TALES FROM THE HOOD – Where’s my horn? Oh, here it is.

I swear, biking to work makes me a better person.

Yes, I am saving the world one carbon atom a pedal, but that’s just a benefit. After all, I love cars. It’s the day to day interaction with the environment that really brings out a different consciousness.
In a car, my environment of concern is about 90 cubic feet. On my bike, it’s as wide and long as the street. And there are myriad of interactions going on everywhere that I miss when I am speeding by safely enclosed in my car.

One day I pedaled by a house getting a new roof. I barely avoided two roof nails poised to ruin someone’s day. In my car I would have probably never seen them, and possibly hit them. But on my bike I was presented with the opportunity to do something. Maybe it has to do with the fact that my father died last year and is constantly in my head, still leading by example, or that I was raised with a guilty conscience, but I did turn around and pick them up.

Couple days later I pedaled by a car with the hood up. There was a woman standing there with two young children running around on the sidewalk next to her. In my car I am sure I would have just sped by in ignorance (and maybe a bit of apathy). But on my bike, I looked her in the eye and saw her dismay. I pedaled about a half block before deciding to turn back. She thanked me, said she had called her husband and he was on his way.

But the big one came a few days later. I was on my way home as a late afternoon thunderstorm was blowing in. I had my head down against the sand and grit as I crossed a street. When I got across the street, I looked up and there was a parked car right in front of me. I swerved, but my handlebar caught on the roof and the entire bike lifted up as I screeched across the top of the brand new Audi.
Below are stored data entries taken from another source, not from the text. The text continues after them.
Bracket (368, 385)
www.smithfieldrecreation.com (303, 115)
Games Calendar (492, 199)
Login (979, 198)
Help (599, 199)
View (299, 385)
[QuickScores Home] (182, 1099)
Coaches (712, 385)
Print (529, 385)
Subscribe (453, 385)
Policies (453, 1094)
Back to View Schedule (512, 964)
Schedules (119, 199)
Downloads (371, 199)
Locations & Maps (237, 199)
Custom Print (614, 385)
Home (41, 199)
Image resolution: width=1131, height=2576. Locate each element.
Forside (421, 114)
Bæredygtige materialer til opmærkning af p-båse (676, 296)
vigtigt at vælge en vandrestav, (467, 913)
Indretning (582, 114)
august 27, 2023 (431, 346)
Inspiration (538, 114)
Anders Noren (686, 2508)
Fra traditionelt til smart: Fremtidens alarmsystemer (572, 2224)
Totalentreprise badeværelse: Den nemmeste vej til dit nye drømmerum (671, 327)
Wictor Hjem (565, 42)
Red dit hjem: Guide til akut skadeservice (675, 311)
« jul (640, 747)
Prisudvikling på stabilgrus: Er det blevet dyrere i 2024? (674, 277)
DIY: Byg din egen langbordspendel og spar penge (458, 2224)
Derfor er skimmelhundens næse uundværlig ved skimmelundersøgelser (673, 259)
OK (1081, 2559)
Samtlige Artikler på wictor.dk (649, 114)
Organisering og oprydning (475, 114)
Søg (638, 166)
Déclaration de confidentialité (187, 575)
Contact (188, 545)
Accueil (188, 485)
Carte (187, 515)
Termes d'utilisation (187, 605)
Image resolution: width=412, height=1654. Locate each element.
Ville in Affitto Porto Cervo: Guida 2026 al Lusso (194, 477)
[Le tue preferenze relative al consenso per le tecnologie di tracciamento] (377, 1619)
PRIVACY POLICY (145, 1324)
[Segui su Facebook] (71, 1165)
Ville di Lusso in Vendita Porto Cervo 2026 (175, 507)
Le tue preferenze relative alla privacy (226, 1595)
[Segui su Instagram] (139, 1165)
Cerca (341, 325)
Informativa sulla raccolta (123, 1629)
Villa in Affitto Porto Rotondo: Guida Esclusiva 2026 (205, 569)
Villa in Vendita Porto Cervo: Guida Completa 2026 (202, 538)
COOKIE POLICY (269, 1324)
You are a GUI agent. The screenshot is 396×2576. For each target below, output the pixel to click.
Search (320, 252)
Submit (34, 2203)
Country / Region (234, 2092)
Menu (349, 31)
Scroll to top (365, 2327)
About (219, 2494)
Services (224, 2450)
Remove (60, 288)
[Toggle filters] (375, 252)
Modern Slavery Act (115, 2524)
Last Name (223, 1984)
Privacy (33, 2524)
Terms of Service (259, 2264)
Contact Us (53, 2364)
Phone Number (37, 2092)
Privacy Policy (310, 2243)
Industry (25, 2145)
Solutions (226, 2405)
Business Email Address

I recovered and swung around to access the damage. About a yard’s length of paint gone down to the metal. It started to rain. I didn’t have anything to write on. I knocked on the door of the house the car was in front of but no one was home. I rationalized that I ride this way most every day, I’ll deal with it later.

Of course the car wasn’t there the next day. Or the next. Or the next week. But I kept thinking about it because I think a lot when I am on my bike. I thought about how I would feel if I found a gouge in my car that no one took responsibility for. And I thought about how my dad would handle it. So I went back to the house and knocked again. An elderly lady said her car is always in her garage, but that people from the office behind her always park on her street. So I rode around the office parking lot but didn’t see the car.

I was a bit relieved. I convinced myself that I had done all I could do to track it down. The car was gone and the ordeal was over. But the next day I found myself at the front desk of the office leaving my name in case anyone with a blue Audi reported some vandalism.

I was so proud that I had gone the extra effort. And after two weeks when no one called, I was very relieved. The ordeal was over. But the next day something made me pedal past the office parking lot again, and there it was. Shit.

I wrote a note, then tore it up. I wrote it again and stuck it on the car. “I am the one who scratched your car a month ago.” Couple days later the guy called and thanked me for being honest. He was a bit confused, and didn’t know what to do. “I’ll call you back.” he said.

Now, I know I have been in my car and bumped another car in a parking lot before, but for some reason it seems ok to let that go, I don’t know why. I don’t always tip the cashier at Starbucks. I don’t volunteer or support any charity to speak of. I swear a lot. But on my short commute to and from work on my bike, I feel like real swell guy.